This would be a great year to study abroad in Sweden. Their colleges will be back to normal in the Fall.
Growing numbers of U.S. colleges are pledging to reopen this fall, with dramatic changes to campus life to keep the coronavirus at bay. Big lectures will be a thing of the past. Dorms will will be nowhere near capacity. Students will face mandatory virus testing. And at some smaller schools, students may be barred from leaving campus.
Even as some universities abandon hope of in-person instruction next semester, citing concerns from public health officials, dozens are announcing plans to welcome students back in August. They acknowledge that an outbreak could force classes back online, but many of their leaders say the financial and political pressures to reopen are too large to ignore.
At West Virginia University, President E. Gordon Gee said students don’t want to wait for a vaccine, and the school can’t afford to.

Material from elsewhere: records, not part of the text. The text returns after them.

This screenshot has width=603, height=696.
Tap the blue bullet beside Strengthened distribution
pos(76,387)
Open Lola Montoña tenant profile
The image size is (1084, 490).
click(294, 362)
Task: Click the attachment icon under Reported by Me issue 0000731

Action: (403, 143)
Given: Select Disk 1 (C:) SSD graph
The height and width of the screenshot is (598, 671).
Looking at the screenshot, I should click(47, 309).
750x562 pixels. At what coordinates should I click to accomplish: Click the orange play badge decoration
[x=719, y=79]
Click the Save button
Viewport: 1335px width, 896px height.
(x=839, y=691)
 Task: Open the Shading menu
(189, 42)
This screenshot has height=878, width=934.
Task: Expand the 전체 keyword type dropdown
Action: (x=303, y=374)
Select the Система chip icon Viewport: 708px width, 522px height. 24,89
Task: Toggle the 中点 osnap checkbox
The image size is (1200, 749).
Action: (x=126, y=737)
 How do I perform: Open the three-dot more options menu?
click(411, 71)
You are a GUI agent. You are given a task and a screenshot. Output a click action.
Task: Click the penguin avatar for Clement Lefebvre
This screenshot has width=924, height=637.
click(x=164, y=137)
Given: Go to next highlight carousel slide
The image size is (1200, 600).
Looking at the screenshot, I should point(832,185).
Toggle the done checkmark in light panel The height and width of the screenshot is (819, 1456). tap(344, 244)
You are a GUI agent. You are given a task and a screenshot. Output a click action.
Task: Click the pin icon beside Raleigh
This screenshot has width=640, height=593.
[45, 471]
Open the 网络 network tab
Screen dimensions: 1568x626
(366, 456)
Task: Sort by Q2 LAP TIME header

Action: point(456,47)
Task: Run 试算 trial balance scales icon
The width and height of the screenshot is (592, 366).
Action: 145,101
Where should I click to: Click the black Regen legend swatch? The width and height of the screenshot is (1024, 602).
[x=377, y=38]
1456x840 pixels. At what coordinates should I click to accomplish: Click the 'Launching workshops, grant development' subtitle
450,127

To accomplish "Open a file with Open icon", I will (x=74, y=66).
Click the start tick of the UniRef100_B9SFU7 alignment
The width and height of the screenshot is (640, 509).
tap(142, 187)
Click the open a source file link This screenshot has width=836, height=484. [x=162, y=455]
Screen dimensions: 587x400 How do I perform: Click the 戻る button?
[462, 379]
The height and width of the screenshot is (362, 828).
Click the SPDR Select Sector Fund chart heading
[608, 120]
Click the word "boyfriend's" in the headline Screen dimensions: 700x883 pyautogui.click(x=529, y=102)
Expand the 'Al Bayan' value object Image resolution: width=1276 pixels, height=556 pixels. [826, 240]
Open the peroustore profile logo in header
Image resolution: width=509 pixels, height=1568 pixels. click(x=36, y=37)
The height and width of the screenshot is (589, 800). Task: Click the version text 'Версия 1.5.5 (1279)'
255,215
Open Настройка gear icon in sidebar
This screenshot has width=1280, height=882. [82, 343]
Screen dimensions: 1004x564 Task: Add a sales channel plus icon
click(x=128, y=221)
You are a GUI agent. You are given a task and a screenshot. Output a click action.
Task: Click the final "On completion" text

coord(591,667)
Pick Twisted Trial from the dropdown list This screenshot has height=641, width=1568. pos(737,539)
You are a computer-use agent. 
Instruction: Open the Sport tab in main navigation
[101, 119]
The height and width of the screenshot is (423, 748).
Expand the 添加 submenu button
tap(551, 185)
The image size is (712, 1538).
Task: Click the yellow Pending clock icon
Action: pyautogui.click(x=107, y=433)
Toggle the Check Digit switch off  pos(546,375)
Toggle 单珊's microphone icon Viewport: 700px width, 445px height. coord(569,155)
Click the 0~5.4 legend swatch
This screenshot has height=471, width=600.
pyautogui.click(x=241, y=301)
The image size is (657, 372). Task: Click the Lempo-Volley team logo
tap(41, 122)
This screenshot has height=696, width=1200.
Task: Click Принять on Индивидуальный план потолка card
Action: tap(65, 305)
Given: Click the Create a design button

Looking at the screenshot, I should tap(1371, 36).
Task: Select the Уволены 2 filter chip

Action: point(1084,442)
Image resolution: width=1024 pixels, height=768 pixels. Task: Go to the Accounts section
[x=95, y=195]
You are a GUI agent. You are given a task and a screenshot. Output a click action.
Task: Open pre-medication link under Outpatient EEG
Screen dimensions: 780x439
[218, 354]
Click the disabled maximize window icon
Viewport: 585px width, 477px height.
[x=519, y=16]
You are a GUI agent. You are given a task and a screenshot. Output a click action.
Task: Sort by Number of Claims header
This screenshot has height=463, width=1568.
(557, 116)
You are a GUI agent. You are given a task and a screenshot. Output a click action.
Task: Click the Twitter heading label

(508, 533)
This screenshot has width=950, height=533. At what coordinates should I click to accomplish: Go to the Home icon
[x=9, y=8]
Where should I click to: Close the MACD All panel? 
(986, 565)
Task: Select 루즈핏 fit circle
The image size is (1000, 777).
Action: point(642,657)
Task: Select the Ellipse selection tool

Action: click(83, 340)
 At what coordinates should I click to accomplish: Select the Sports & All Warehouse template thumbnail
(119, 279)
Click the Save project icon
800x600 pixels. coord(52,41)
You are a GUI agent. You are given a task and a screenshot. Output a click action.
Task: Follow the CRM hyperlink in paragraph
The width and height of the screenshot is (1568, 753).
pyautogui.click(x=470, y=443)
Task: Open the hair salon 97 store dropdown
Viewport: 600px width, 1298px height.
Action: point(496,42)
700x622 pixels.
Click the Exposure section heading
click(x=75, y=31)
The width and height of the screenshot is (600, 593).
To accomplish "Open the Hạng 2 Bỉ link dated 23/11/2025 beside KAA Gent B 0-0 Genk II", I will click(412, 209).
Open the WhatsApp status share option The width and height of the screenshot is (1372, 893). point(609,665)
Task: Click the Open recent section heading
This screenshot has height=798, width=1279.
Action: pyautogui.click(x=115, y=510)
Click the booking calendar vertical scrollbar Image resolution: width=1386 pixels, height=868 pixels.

“If it was simply based on science, we would keep everything shut down until we have a vaccine and until it’s working. But I don’t feel that that’s feasible, either economically or socially, and certainly not educationally,” Gee said. “We will open, but it will be different.”Colleges planning to reopen include Purdue University, Texas A&M University, the University of Notre Dame and statewide systems in Arizona, Florida, New Hampshire and elsewhere. Some plan to make decisions this summer, including Princeton University, where officials say it’s too soon to make a call.
The California State University system, by contrast, has said its 23 campuses will stay mostly online this fall, citing predictions of a virus resurgence later this year. Others, including the University of South Carolina, Rice and Creighton universities, plan to bring students back but end the term early, before Thanksgiving, anticipating a second wave could hit later in the fall.